**What is required**
Lay out the lines of the records below as a Markdown table with two columns, Row and Line, numbering each row and omitting blank lines. Leave the pictures out of the answer.

[Extracted data entries]

[Begin]

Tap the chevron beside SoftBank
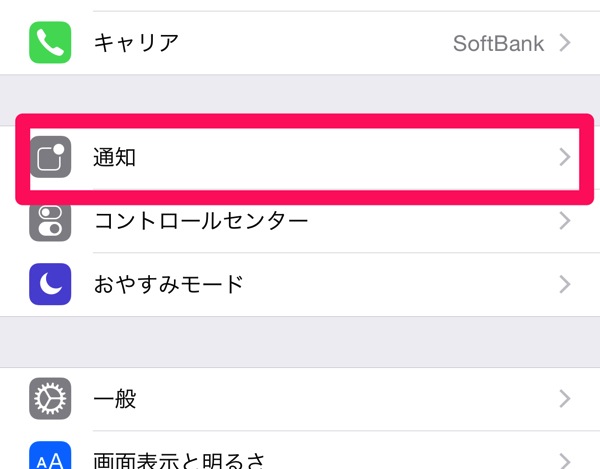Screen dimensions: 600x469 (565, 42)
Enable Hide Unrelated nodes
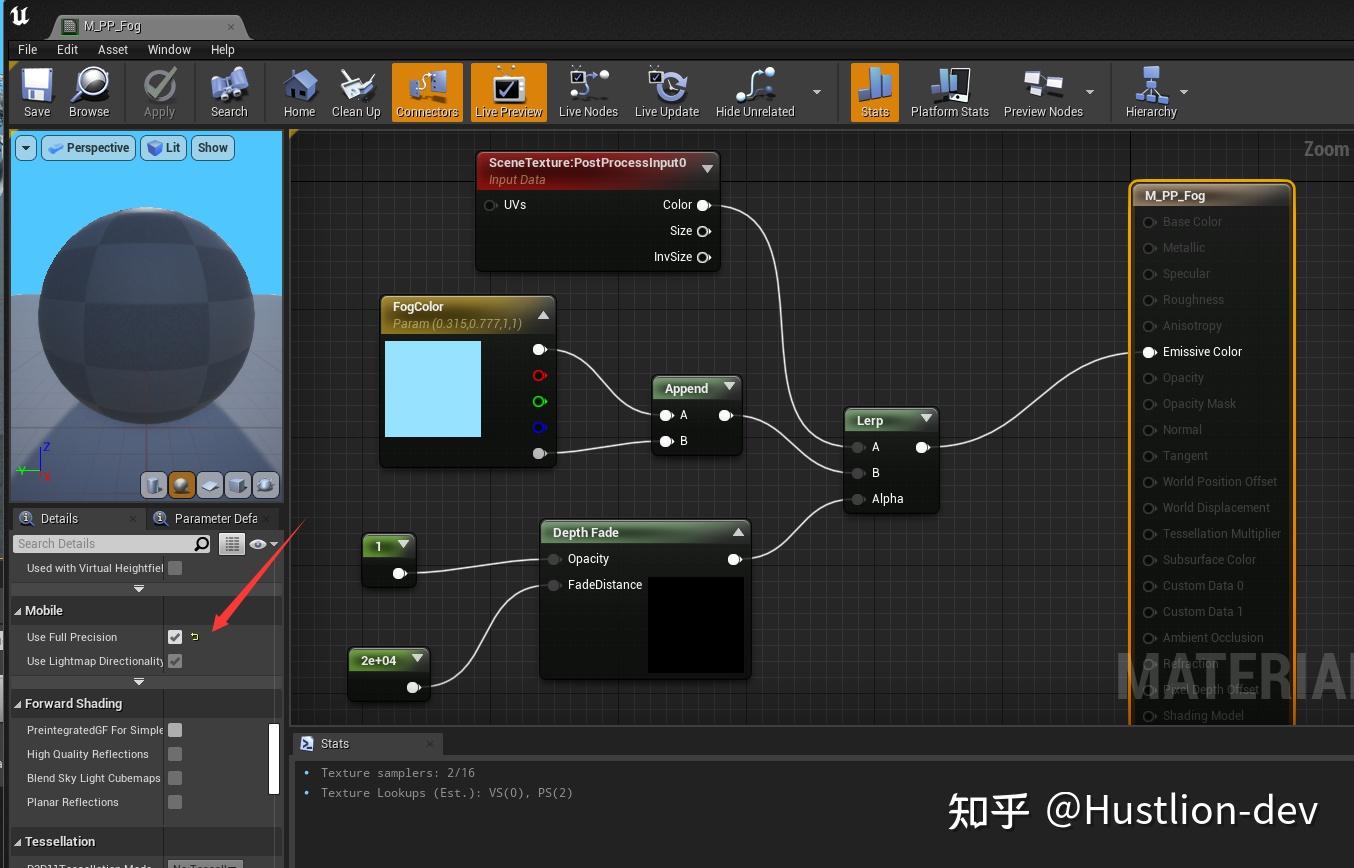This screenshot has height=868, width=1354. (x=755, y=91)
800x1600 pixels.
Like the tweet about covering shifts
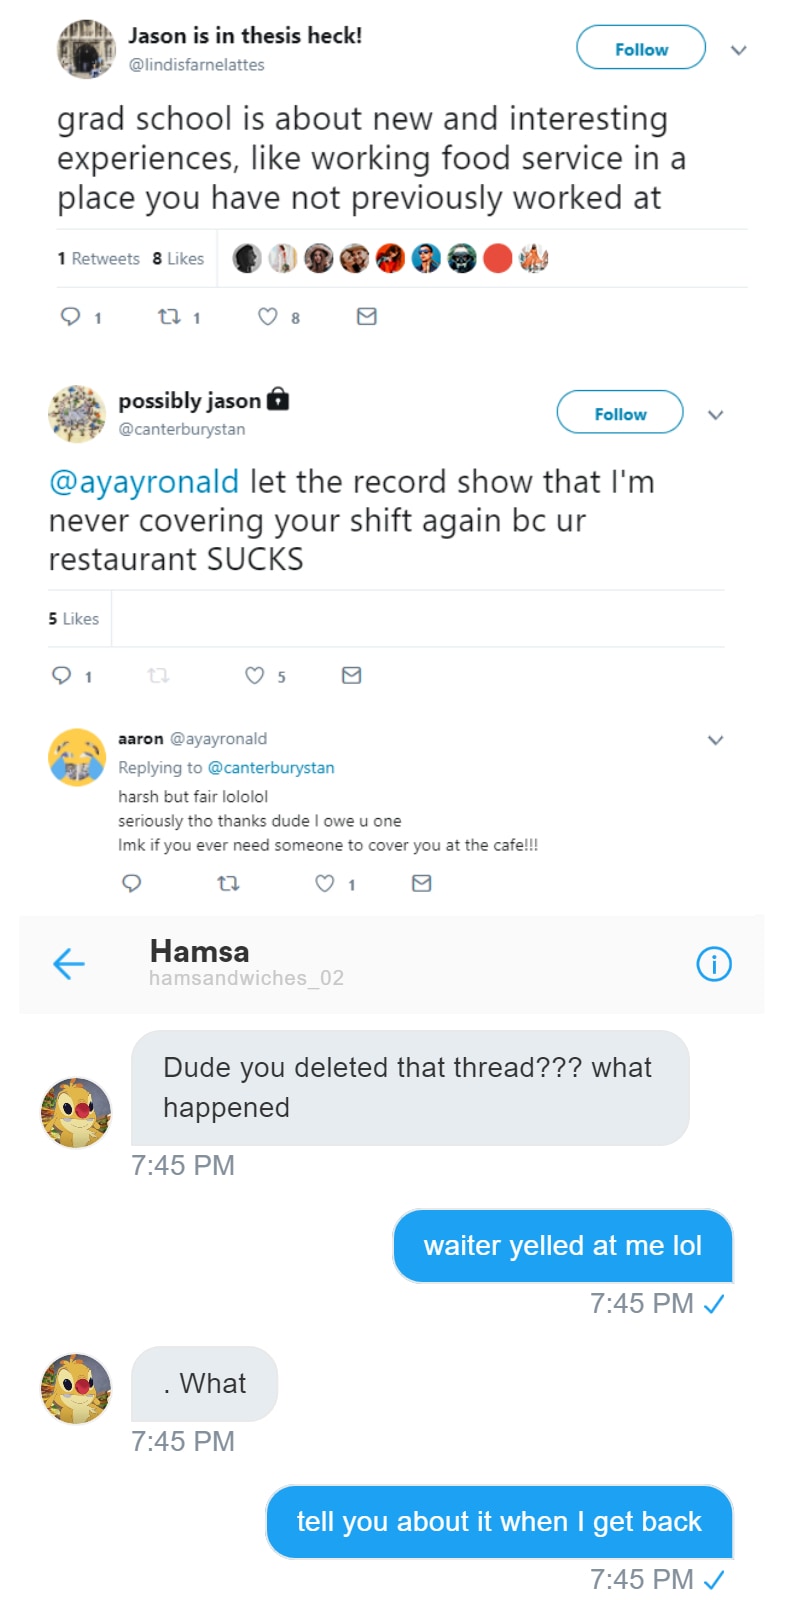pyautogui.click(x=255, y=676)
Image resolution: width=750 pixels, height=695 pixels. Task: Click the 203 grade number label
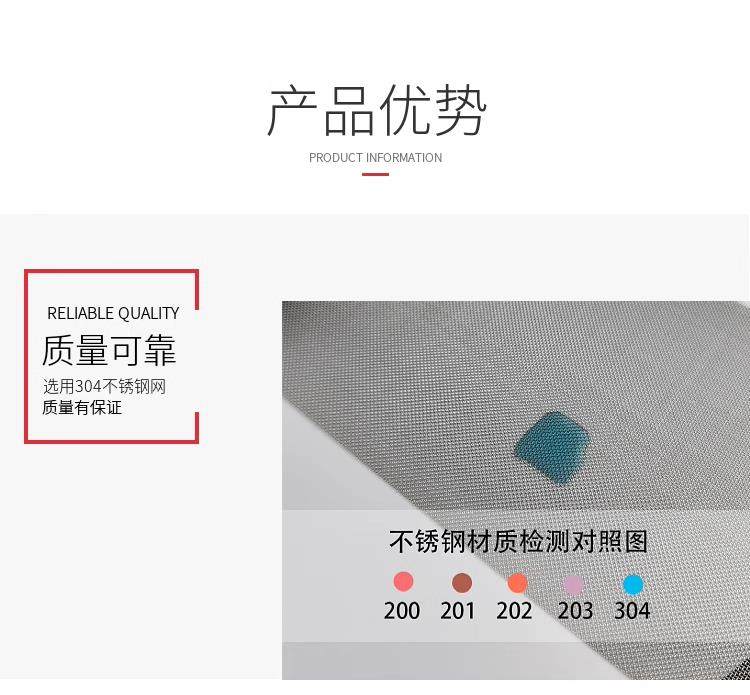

[End]

**Problem solution**
| Row | Line |
|---|---|
| 1 | Tap the chevron beside SoftBank |
| 2 | Screen dimensions: 600x469 (565, 42) |
| 3 | Enable Hide Unrelated nodes |
| 4 | This screenshot has height=868, width=1354. (x=755, y=91) |
| 5 | 800x1600 pixels. |
| 6 | Like the tweet about covering shifts |
| 7 | pyautogui.click(x=255, y=676) |
| 8 | Image resolution: width=750 pixels, height=695 pixels. Task: Click the 203 grade number label |